WRITTEN REQUEST:
Can you copy the items below word for word, leaving out the pictures?

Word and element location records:
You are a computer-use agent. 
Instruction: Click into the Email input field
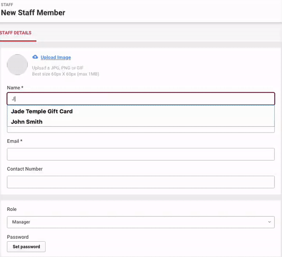coord(141,154)

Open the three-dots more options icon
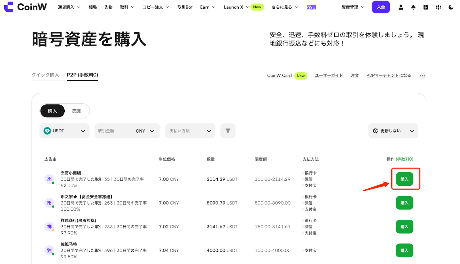tap(422, 76)
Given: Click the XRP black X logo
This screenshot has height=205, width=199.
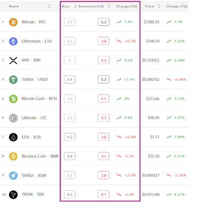Looking at the screenshot, I should click(x=13, y=61).
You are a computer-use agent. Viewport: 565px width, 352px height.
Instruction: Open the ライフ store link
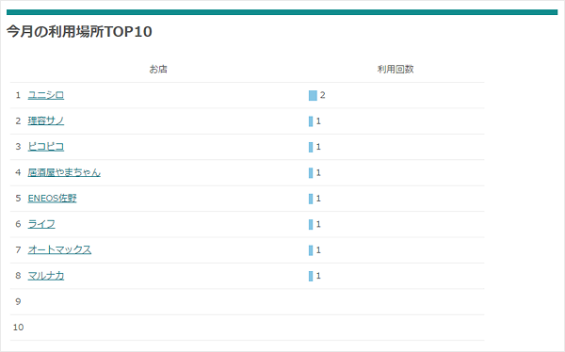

REPLY TO THE TASK:
You are a computer-use agent. 
Instruction: Click into the Email input field
coord(141,154)

Open the three-dots more options icon
tap(422, 76)
Given: Click the XRP black X logo
This screenshot has height=205, width=199.
Looking at the screenshot, I should click(x=13, y=61).
You are a computer-use agent. Viewport: 565px width, 352px height.
Instruction: Open the ライフ store link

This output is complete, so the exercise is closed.